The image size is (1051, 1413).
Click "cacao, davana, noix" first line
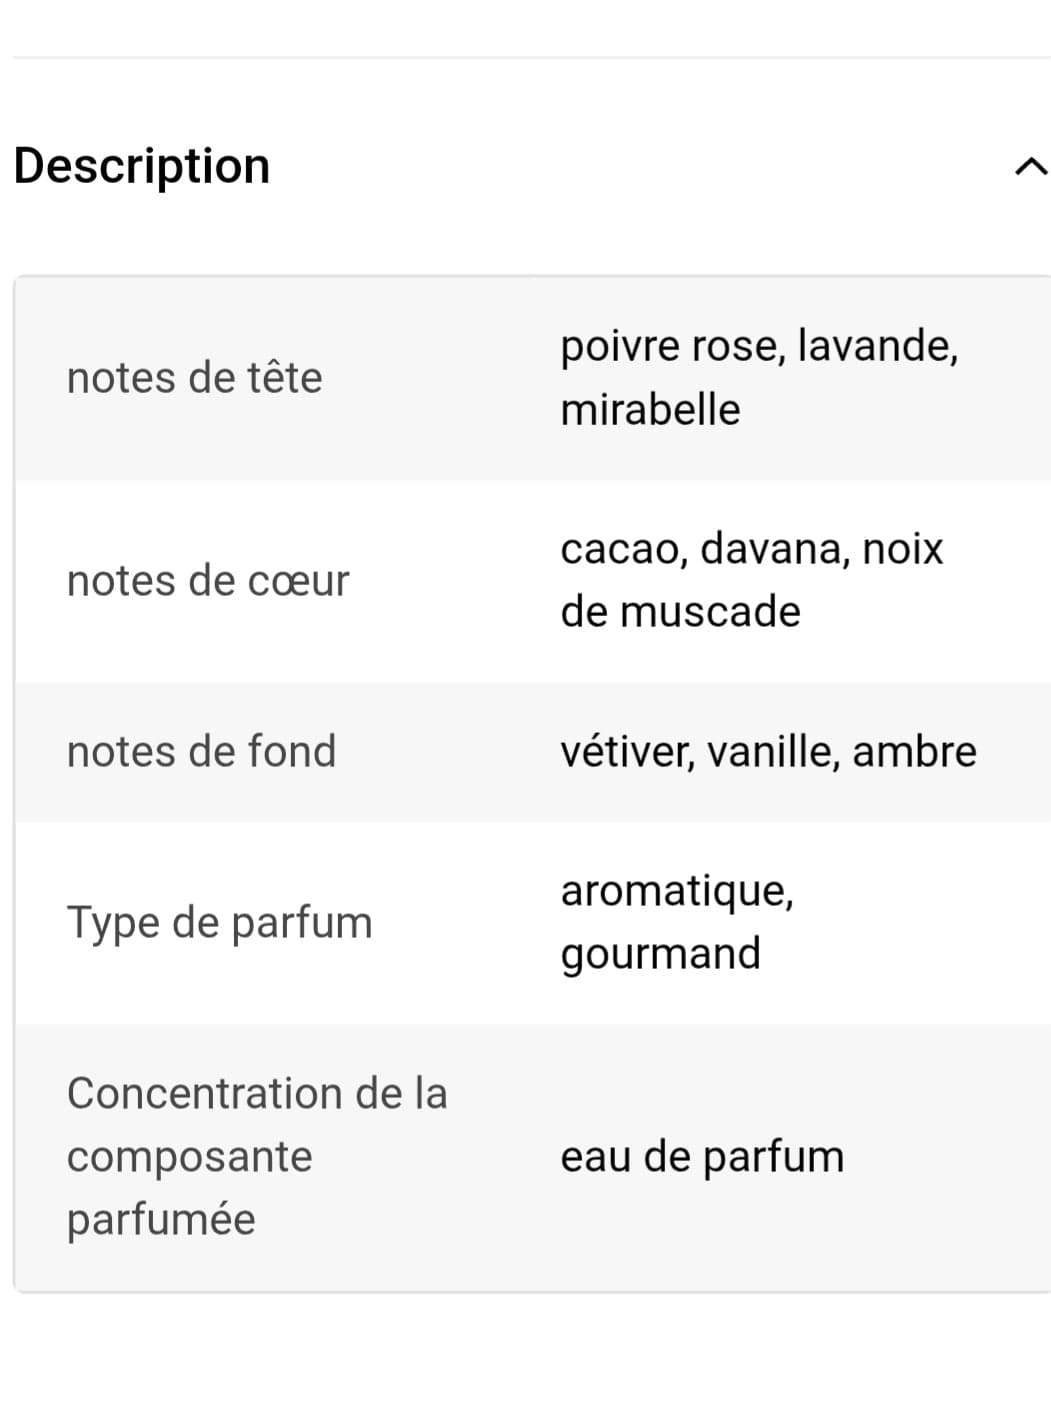click(751, 549)
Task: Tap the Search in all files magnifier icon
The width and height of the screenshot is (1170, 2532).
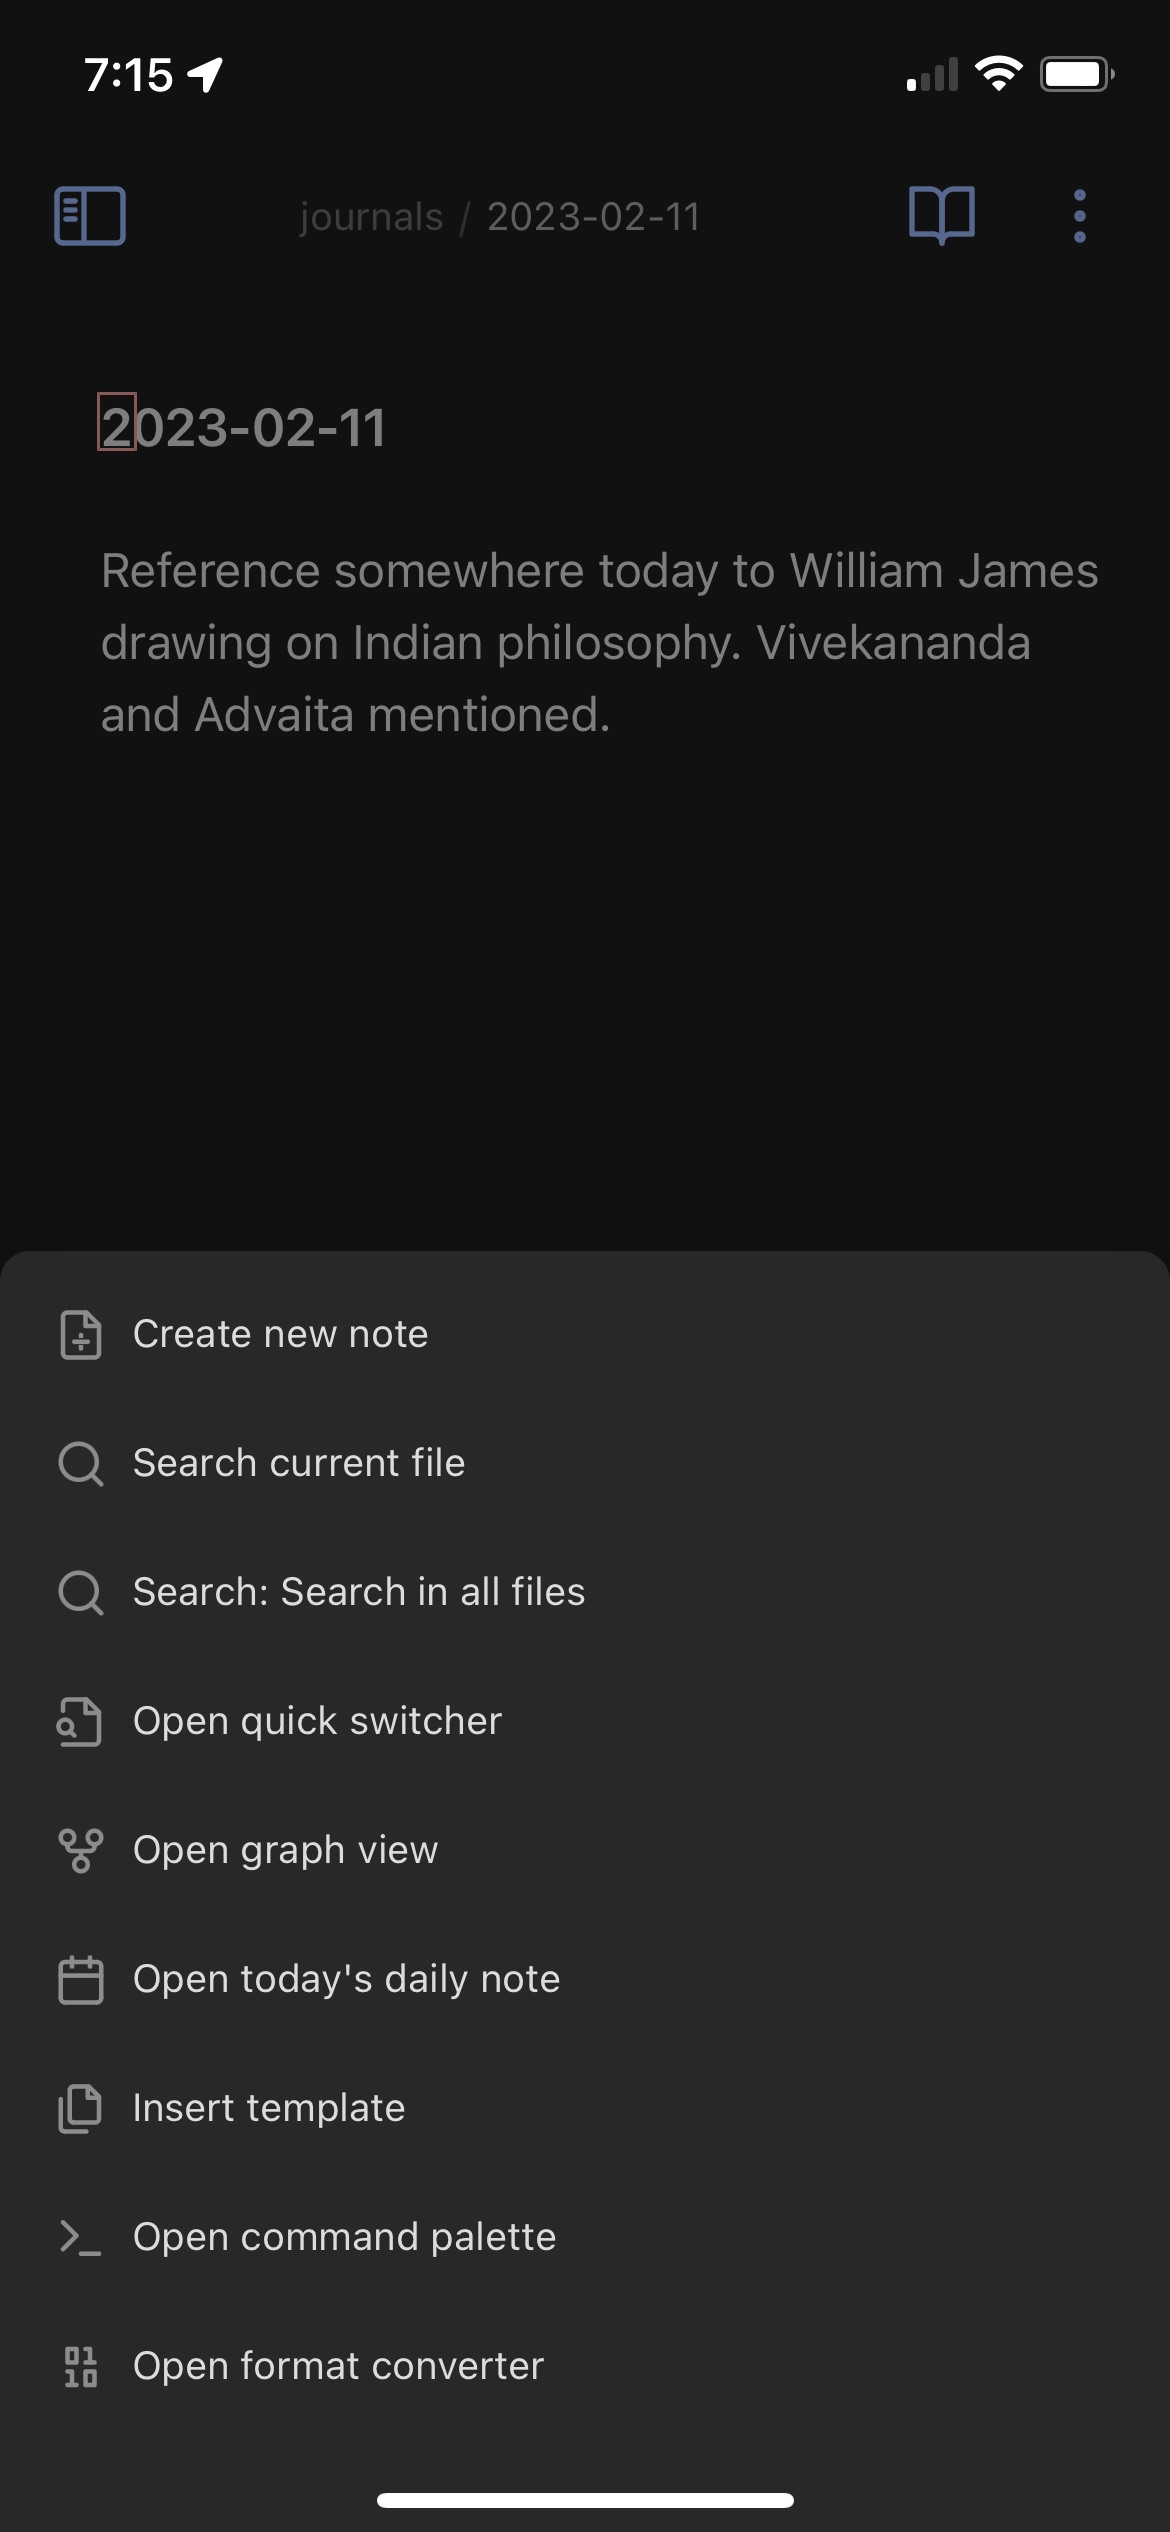Action: click(x=81, y=1592)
____
• Your goal: Write every line above out again exactly; pictures do not belong in the copy.

• Solution below:
The image size is (1051, 1413).
Click "cacao, davana, noix" first line
click(751, 549)
Task: Tap the Search in all files magnifier icon
The width and height of the screenshot is (1170, 2532).
Action: click(x=81, y=1592)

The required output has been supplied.